Las jugadas que nos llega a gastar
la cabeza las vas conociendo bien. Más de una vez deseaste que
apareciera un buen asterisco en las analíticas, o varias manchas en
el TAC. Lo que fuera. Algo que explicara lo que estaba pasando. Que
se llevase de un plumazo la sensación de que tu molestia ni siquiera
tenía la capacidad de llegar a ser “algo”. Porque lo tuyo es
real, aunque cada vez escuches más las fatídicas palabras
clavándose en tu pecho: es todo de la ansiedad, de la depresión... como si tuvieras la
culpa de lo que te sucede. Como si fuera algo inventado. ¿Cómo no vas a sentirte una ruina con
todo lo que vienes pasando?
No te encuentran nada, pero lo van
a tener que encontrar. No vas a parar.
Porque tú sientes algo. Y de eso
nunca has dudado. Aunque insisten en que te alegres, que todo está
normal. Y sin embargo ya apenas sales de casa. Pusiste las ganas a
hibernar, hasta que vengan tiempos mejores. Con todo lo que has pasado aún encima
te dicen que hagas más. ¿Cómo no ibas a acabar en la consulta del
psiquiatra?
Y todo eso me cuentas ahora que
tenemos algo más de tiempo.
Lo que aprendiste durante este trayecto lo recordaremos otro día, si quieres.

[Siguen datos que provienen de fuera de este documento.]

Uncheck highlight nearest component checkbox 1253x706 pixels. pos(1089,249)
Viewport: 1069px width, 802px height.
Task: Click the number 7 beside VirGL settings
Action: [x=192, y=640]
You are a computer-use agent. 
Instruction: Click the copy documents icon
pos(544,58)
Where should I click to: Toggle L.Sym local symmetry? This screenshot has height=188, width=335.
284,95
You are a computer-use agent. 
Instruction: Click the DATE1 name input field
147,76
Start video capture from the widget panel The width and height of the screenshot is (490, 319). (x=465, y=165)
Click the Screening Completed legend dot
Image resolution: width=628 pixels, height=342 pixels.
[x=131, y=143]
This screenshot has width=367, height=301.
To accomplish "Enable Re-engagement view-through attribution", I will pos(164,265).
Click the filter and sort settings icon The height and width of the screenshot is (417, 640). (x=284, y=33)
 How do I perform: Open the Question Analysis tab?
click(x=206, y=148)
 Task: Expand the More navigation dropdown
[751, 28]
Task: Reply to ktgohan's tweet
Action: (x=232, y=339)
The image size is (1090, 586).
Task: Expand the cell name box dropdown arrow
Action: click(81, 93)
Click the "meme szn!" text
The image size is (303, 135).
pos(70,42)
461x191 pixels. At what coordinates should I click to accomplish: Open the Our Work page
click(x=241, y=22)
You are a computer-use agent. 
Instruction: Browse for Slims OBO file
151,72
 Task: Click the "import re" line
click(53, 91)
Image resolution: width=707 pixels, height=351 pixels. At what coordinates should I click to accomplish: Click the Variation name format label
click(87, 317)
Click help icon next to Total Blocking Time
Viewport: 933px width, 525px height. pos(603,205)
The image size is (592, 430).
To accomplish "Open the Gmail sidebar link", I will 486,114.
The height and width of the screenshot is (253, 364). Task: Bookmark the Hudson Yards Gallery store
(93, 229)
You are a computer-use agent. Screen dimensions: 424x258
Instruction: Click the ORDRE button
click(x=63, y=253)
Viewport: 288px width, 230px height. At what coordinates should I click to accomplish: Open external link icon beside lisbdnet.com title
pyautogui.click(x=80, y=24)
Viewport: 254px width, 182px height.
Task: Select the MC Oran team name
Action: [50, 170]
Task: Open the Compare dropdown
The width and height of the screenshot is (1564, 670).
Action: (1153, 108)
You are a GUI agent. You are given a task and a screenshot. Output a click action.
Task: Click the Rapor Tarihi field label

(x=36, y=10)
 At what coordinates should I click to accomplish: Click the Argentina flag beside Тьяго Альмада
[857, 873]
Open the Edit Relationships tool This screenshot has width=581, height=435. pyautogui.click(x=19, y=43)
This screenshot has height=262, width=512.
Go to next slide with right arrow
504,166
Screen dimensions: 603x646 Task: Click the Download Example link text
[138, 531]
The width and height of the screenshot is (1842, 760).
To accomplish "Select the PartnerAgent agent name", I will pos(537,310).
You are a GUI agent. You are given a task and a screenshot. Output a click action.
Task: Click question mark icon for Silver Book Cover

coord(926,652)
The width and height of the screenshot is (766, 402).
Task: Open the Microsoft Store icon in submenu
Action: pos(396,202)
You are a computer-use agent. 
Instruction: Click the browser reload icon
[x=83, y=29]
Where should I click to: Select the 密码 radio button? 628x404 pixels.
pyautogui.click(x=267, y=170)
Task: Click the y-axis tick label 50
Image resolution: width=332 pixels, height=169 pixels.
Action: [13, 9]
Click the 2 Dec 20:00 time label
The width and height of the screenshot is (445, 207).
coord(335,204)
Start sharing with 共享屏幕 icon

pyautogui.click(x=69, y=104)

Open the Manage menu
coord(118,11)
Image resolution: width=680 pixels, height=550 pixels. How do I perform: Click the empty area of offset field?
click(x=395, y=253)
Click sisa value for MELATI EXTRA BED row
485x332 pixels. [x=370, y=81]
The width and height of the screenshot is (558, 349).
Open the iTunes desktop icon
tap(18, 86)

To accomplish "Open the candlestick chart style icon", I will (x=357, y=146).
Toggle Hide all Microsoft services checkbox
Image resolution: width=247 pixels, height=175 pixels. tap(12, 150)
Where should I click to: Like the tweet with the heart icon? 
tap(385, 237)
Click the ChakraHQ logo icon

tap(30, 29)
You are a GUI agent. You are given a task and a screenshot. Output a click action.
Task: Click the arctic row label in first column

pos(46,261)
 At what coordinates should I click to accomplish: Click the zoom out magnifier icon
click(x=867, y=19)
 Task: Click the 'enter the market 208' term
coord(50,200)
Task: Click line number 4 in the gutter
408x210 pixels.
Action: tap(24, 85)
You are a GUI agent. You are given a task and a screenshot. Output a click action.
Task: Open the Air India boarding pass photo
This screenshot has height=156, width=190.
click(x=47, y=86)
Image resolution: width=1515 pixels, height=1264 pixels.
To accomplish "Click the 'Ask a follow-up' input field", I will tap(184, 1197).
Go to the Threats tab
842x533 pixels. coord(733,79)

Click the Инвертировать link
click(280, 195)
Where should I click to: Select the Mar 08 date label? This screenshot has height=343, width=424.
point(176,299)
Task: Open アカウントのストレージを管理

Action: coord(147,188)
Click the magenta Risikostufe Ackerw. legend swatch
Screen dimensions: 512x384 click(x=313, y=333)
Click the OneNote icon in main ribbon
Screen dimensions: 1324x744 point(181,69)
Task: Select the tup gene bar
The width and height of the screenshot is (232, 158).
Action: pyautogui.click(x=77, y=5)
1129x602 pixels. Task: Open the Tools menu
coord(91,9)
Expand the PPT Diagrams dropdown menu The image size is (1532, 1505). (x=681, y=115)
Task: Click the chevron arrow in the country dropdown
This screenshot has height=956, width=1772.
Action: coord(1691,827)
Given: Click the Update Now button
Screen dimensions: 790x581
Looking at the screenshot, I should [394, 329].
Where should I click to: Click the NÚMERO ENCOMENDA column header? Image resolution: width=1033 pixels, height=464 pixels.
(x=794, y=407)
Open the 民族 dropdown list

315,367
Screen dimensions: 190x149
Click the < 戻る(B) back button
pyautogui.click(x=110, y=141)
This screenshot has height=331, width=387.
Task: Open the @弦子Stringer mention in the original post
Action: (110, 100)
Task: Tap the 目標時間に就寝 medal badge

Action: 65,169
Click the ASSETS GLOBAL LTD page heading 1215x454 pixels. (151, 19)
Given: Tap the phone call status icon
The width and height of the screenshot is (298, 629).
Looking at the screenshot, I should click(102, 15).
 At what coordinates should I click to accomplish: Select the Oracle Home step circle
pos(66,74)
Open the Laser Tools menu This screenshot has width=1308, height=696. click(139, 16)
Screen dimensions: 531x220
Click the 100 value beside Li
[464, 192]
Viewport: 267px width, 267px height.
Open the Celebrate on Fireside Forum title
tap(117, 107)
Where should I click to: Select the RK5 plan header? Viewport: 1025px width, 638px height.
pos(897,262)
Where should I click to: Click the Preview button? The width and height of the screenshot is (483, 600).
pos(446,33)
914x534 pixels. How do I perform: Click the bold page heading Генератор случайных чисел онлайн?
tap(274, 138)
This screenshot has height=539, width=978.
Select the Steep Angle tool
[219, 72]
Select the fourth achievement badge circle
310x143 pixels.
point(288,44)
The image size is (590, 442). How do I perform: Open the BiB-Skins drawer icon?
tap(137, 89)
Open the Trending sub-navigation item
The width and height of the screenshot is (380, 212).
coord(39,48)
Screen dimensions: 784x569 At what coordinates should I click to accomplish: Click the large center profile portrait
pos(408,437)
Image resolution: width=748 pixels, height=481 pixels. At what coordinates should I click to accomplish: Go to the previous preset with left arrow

Impresionante relato. Describe el día a día de muchos que aún buscamos el origen de algo que no sabemos explicar.
ResponderEliminarNuestra intención era poder dar voz a esa angustia y aliviar en lo posible la incomprensión que tantas personas sufren a diario. Si lo hemos conseguido aunque sea por un momento nos sentiremos enormemente satisfechos. Reciba un fuerte abrazo.